→ Texto do documento:
Faz parte da condição humana a consciência de que teremos um amanhã como limite e de que viver é, inclusive, ter que dar conta dessa inevitabilidade. Não sabemos quando será, nem como será e essa indefinição nos deixa, por um lado, ainda mais vulneráveis, mas, por outro, podendo viver considerando que sempre teremos tempo pela frente. Ou seja, nos sabemos mortais, mas, ainda assim, fazemos planos e projetos como se não houvesse esse amanhã, limite para tudo. É um malabarismo necessário: a consciência das nossas limitações e a abertura para sonhar com futuros e para as experiências no mundo, sem deixar que tal consciência nos oprima a ponto de engessar tais possibilidades de sonho e de experiências. E já que a vida é esse incansável adiamento da morte, não podemos considerar ilegítima nossa, também incansável, busca por extrapolar os limites impostos, nesse caminho.
 O crescente desenvolvimento tecnológico e seus recursos mágicos, já nos permitem desafiar muitas leis da física e ter experiências, há pouco tempo, tidas como impossíveis a reles mortais. Contudo, poder estar interagindo em lugares diferentes ao mesmo tempo ou com pessoas que estejam geograficamente muito distantes, tanto pode ser um recurso interessante de ampliação das nossas possibilidades de interação e comunicação com o mundo, como pode atiçar nossa onipotência aplacando a dor de nos sabermos limitados, o que nos enfraquece, por nos deixar reféns da ilusória capa da fortaleza de quem tudo pode. Esta última vai nos deixando cada vez mais dependentes dos recursos que nos geram a saudosa sensação do narcisismo inabalável e vai nos afastando do mundo, ao invés de nos aproximar dele.

Dados coletados:
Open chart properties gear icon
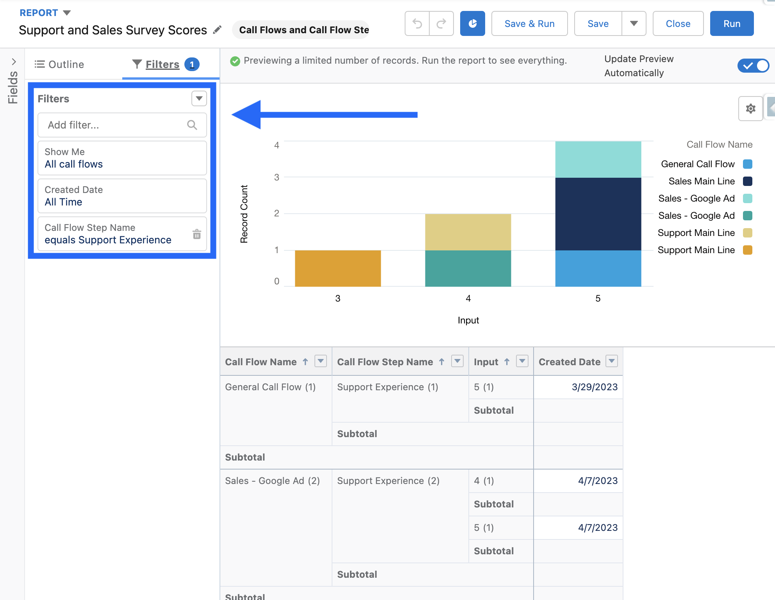This screenshot has height=600, width=775. pyautogui.click(x=750, y=109)
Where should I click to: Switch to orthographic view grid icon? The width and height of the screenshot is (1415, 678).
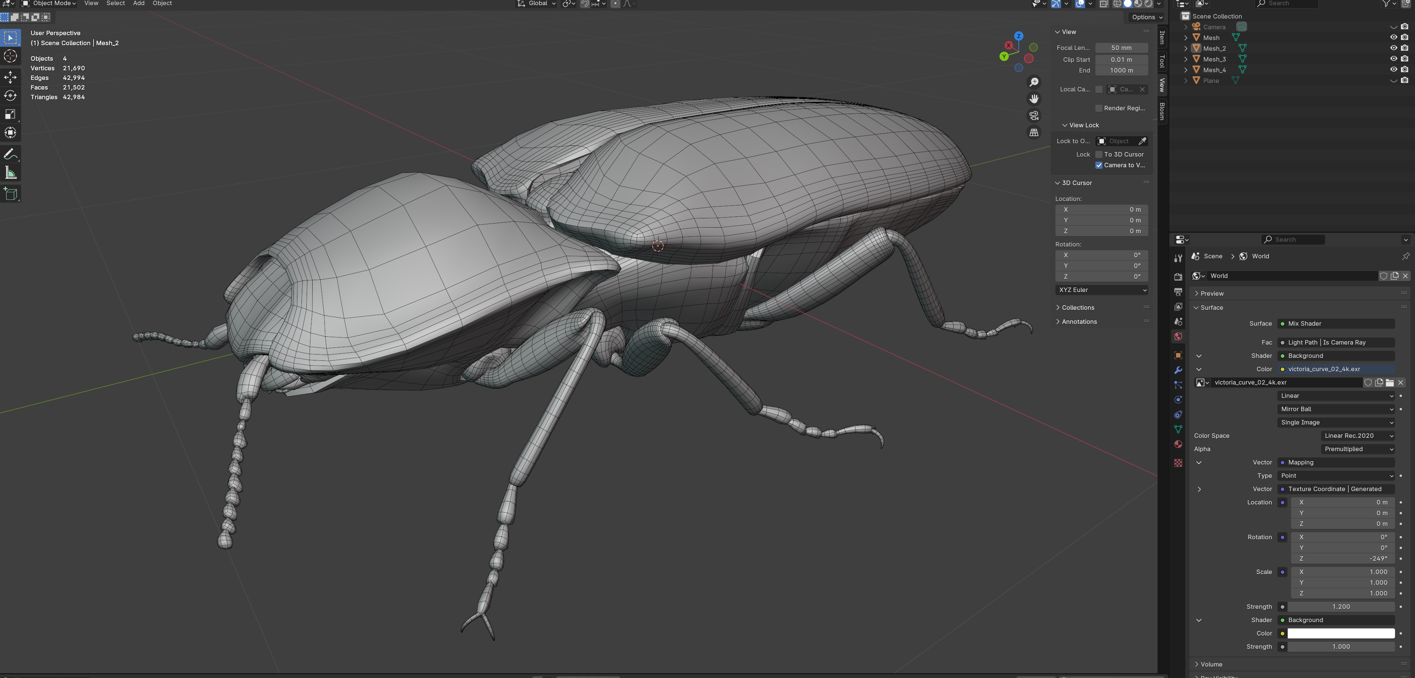click(x=1034, y=132)
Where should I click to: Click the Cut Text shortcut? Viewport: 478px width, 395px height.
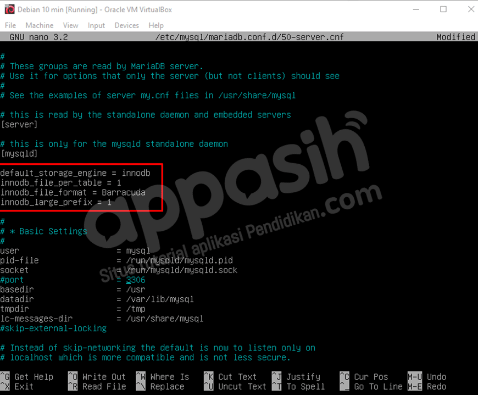point(239,377)
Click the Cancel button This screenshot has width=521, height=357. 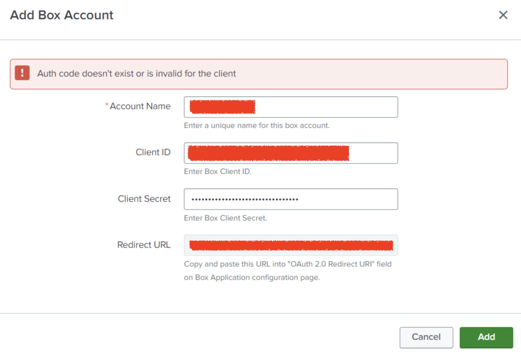(426, 337)
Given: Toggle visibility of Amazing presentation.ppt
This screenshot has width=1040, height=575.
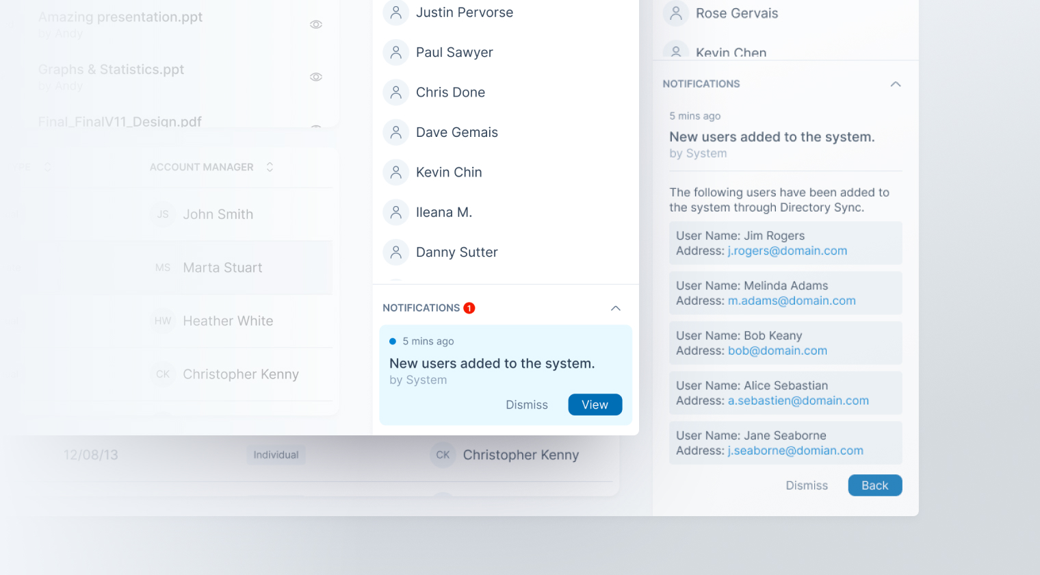Looking at the screenshot, I should [x=315, y=25].
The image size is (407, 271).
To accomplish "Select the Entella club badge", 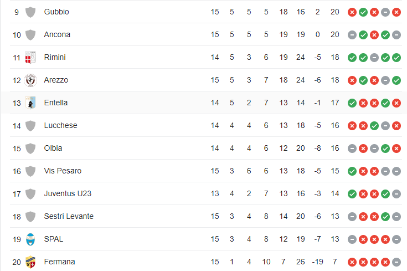I will (30, 103).
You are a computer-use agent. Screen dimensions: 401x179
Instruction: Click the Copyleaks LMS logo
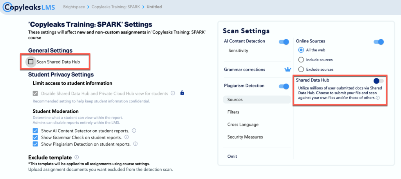pos(29,7)
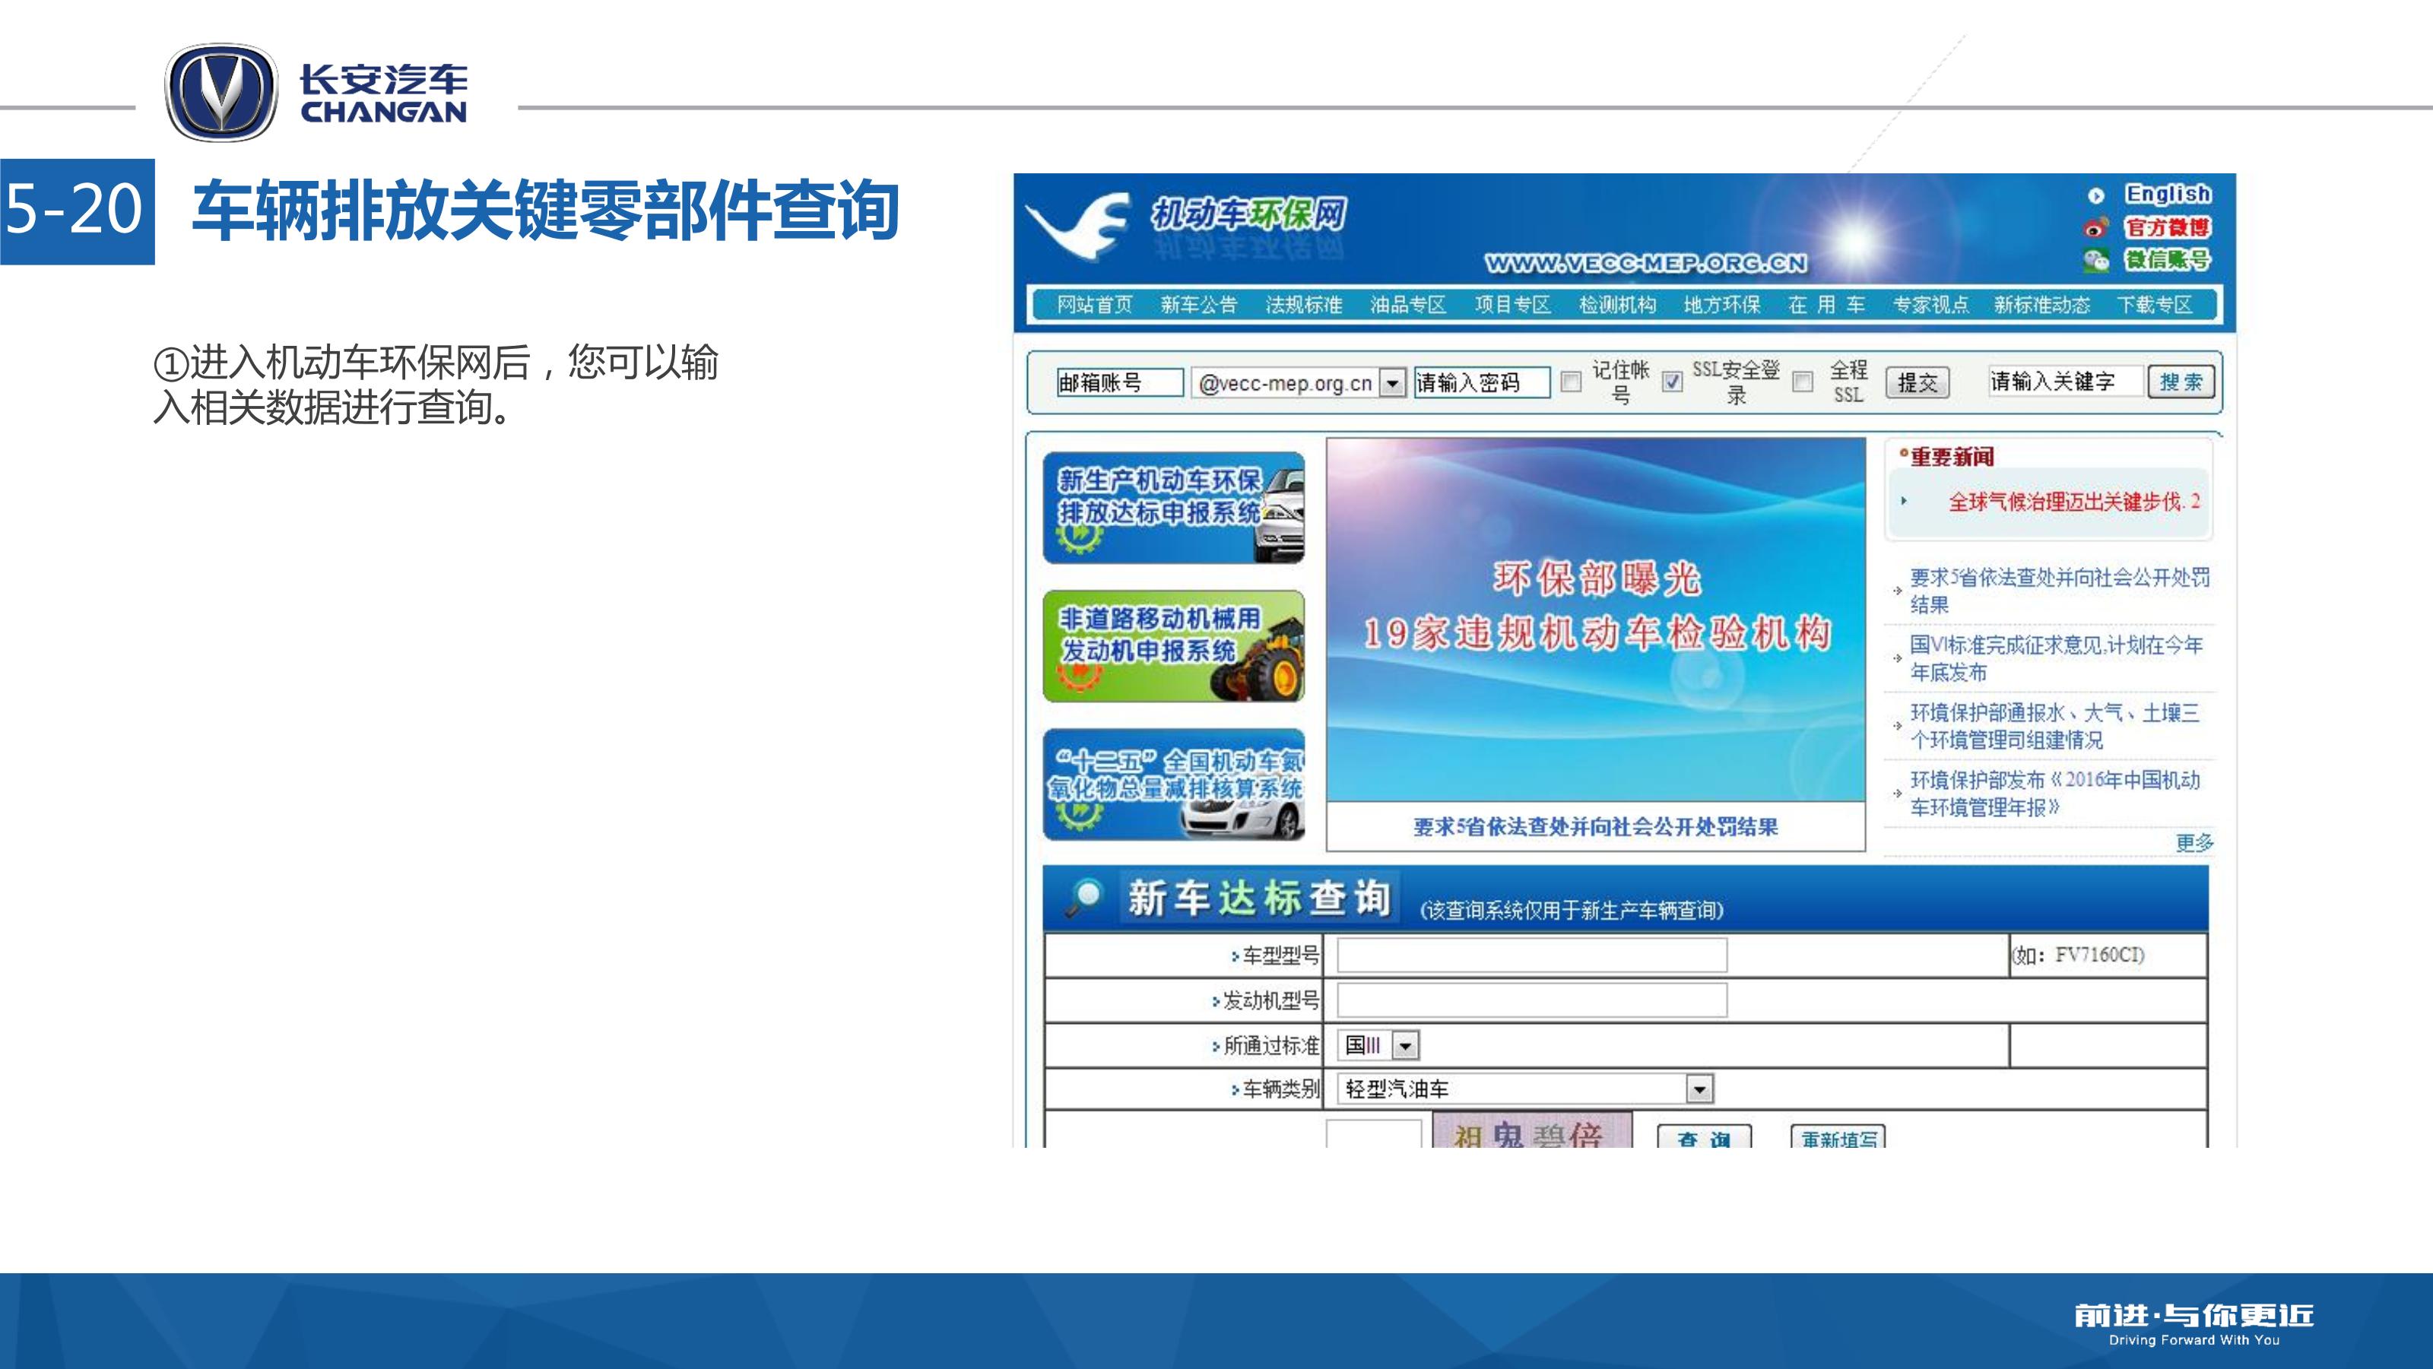
Task: Click the Changan Auto shield logo
Action: 221,93
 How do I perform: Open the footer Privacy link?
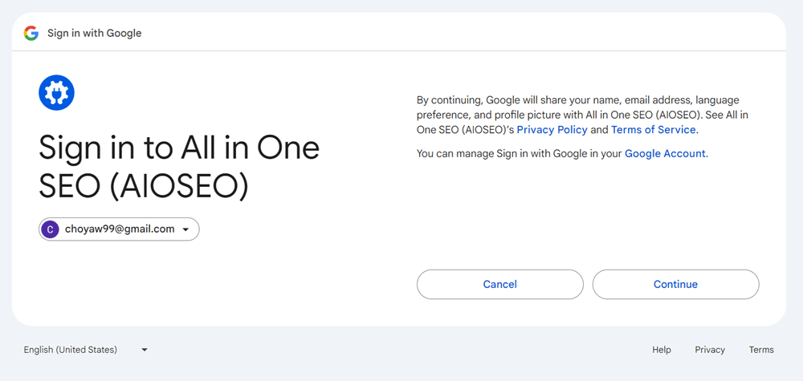click(710, 350)
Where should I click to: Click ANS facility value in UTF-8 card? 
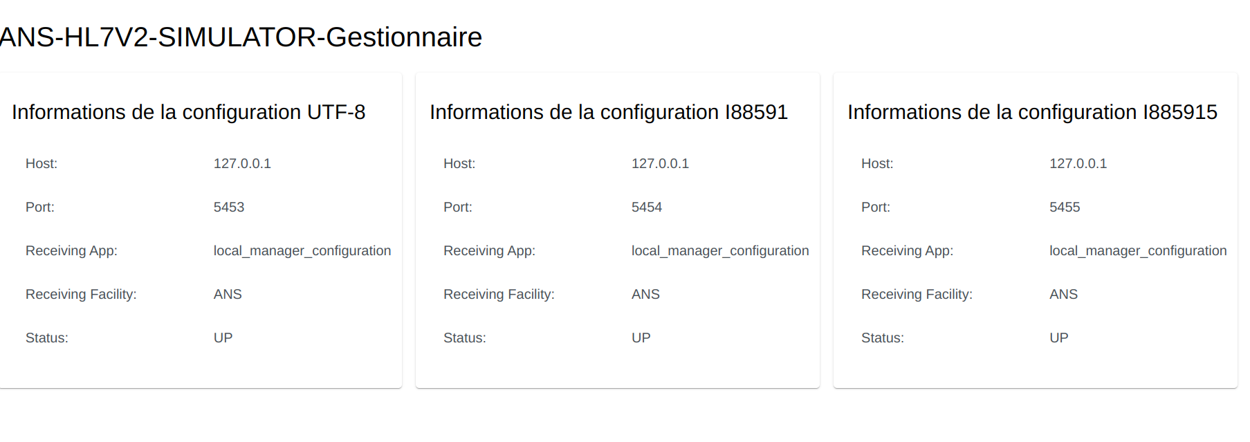coord(228,295)
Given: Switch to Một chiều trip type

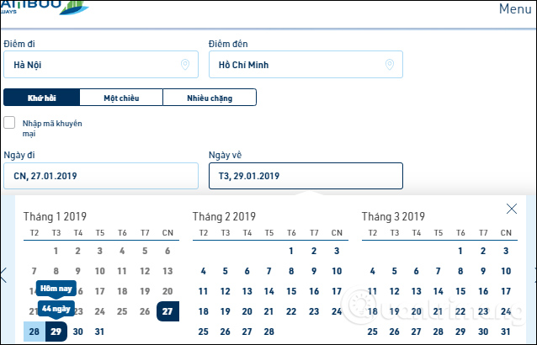Looking at the screenshot, I should tap(121, 98).
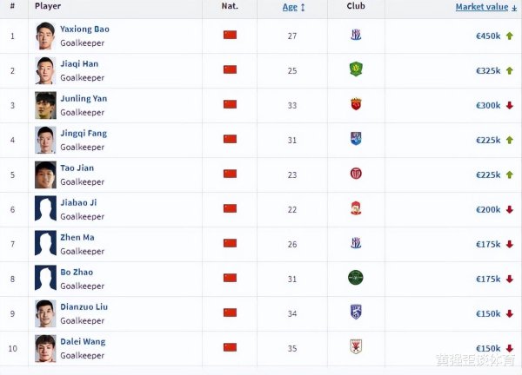The width and height of the screenshot is (522, 375).
Task: Click China flag in Jingqi Fang's row
Action: [230, 139]

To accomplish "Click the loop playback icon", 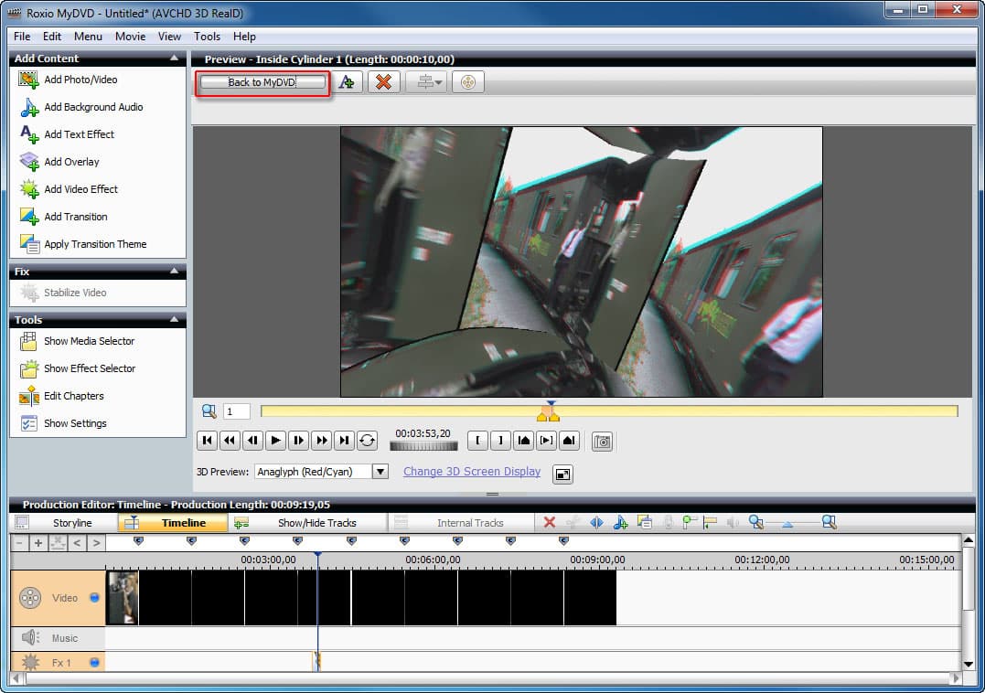I will coord(367,441).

→ Exercício proposto: Reescreva o trecho do texto sobre a condição humana que começa nas palavras "Faz parte da" e termina após "impostos, nesse caminho.", trocando "malabarismo" por "equilíbrio". Os itens apresentados não são necessários para esta tarefa.

→ Resposta correta:
Faz parte da condição humana a consciência de que teremos um amanhã como limite e de que viver é, inclusive, ter que dar conta dessa inevitabilidade. Não sabemos quando será, nem como será e essa indefinição nos deixa, por um lado, ainda mais vulneráveis, mas, por outro, podendo viver considerando que sempre teremos tempo pela frente. Ou seja, nos sabemos mortais, mas, ainda assim, fazemos planos e projetos como se não houvesse esse amanhã, limite para tudo. É um equilíbrio necessário: a consciência das nossas limitações e a abertura para sonhar com futuros e para as experiências no mundo, sem deixar que tal consciência nos oprima a ponto de engessar tais possibilidades de sonho e de experiências. E já que a vida é esse incansável adiamento da morte, não podemos considerar ilegítima nossa, também incansável, busca por extrapolar os limites impostos, nesse caminho.